_Request:_ Format everything from the line containing "Where should I click to: Click the viewport" down to the end of the records as a two-column CSV headed text and answer, with one row for each record. Put each value in its own quoted field, replace line breaks with spaces, and leave the pictures out.

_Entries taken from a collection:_
□ □ □

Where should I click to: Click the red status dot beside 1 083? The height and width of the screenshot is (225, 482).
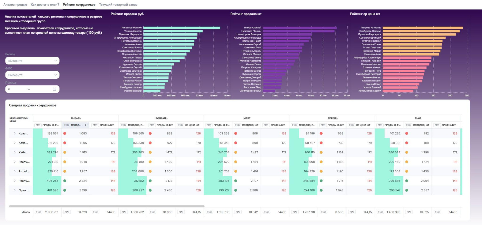65,134

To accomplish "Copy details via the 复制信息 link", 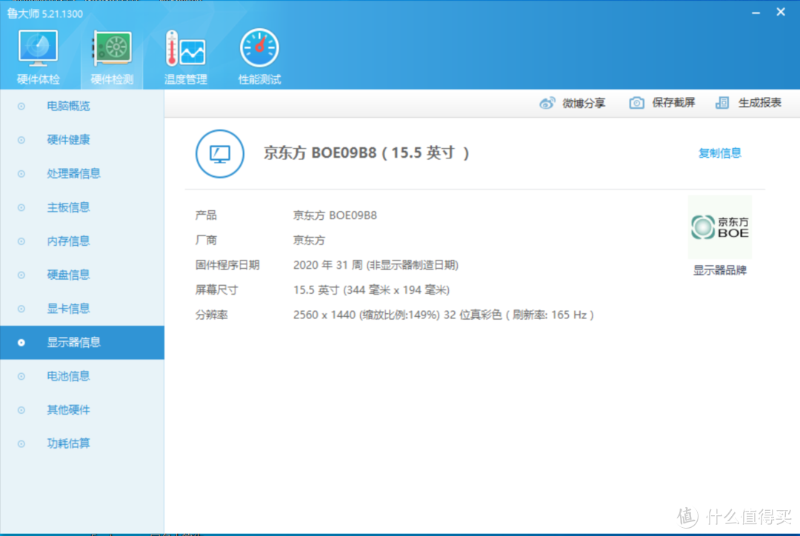I will coord(719,153).

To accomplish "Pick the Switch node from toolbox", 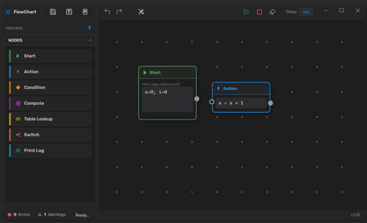I will [50, 135].
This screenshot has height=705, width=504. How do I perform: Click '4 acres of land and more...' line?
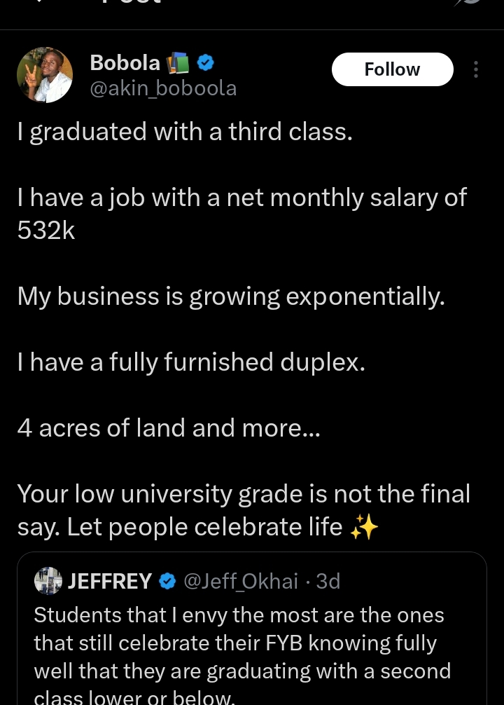[x=169, y=428]
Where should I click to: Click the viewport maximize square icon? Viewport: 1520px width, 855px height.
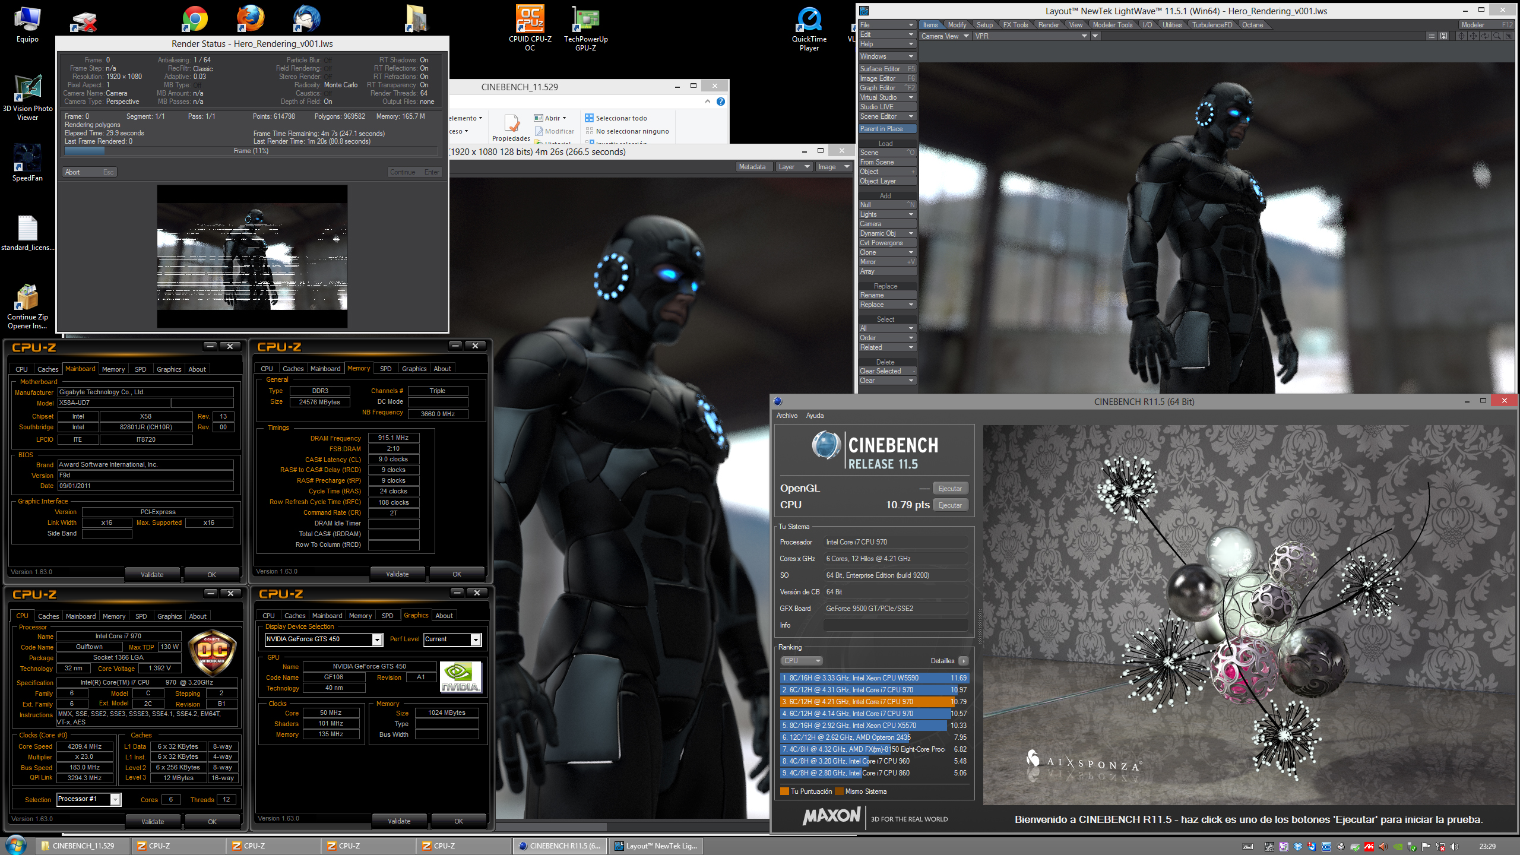[1509, 36]
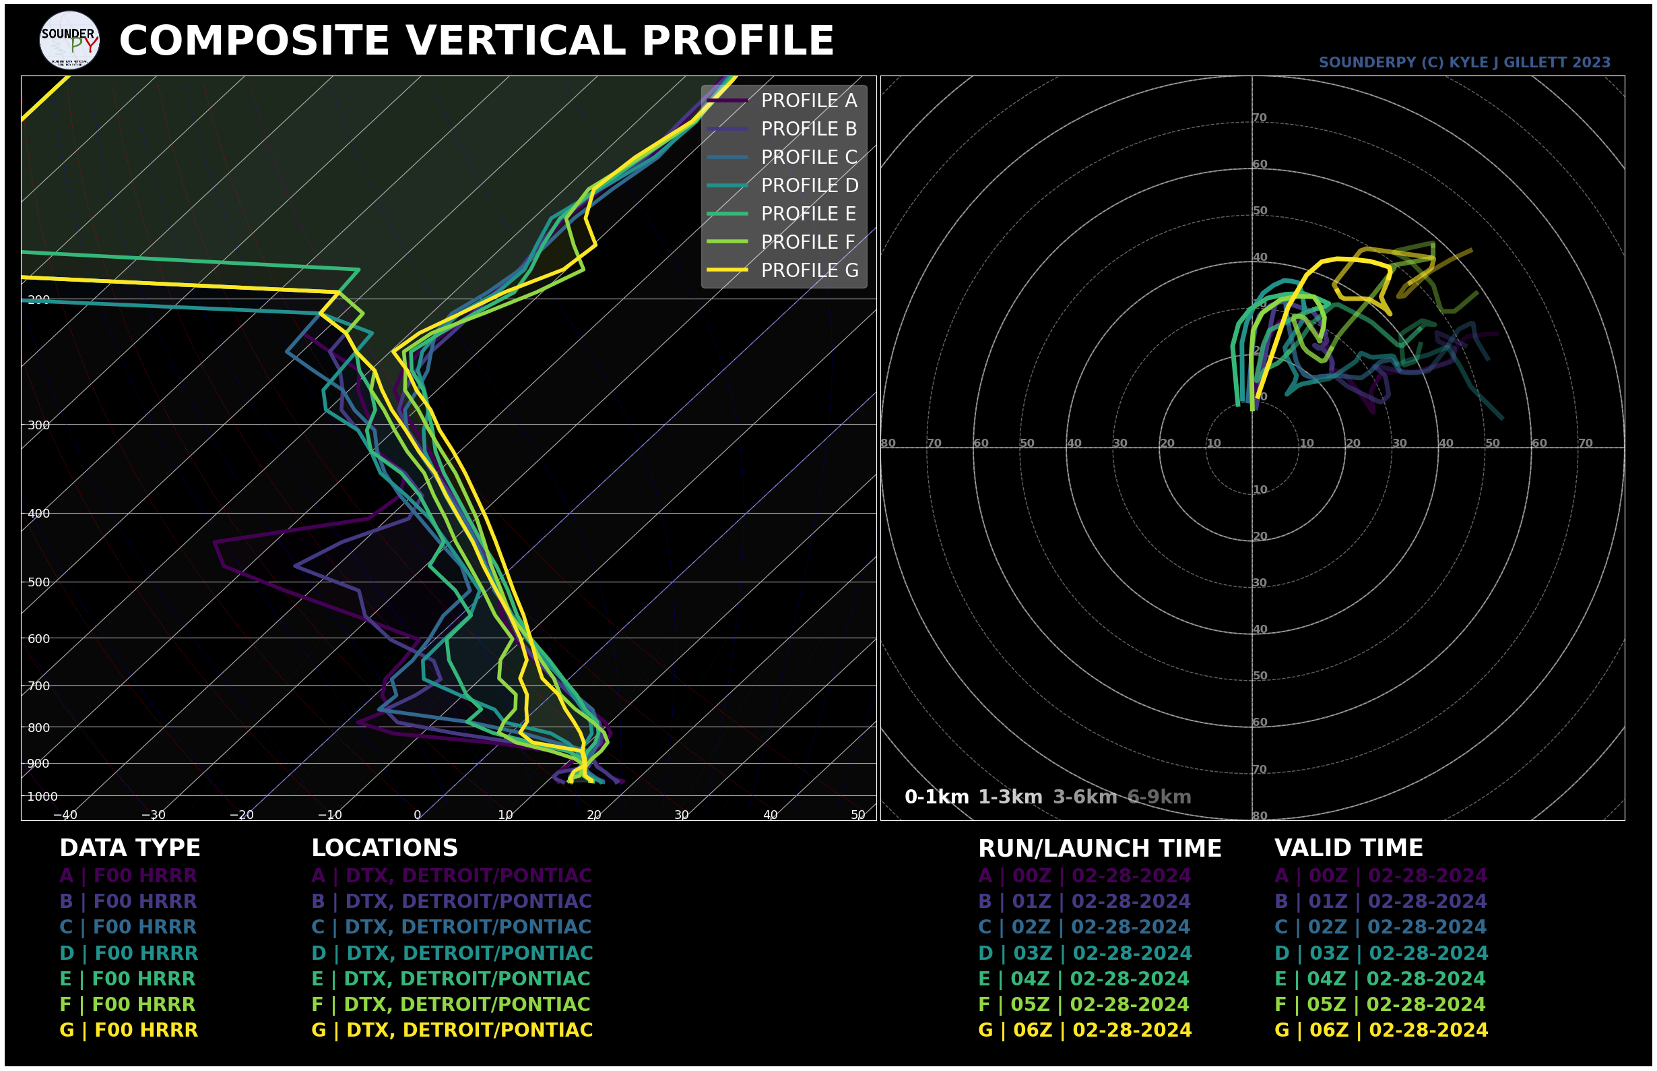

□ □ □

_Finished exercise:_
text,answer
"Where should I click to: Click the viewport maximize square icon? Viewport: 1520px width, 855px height.","[1509, 36]"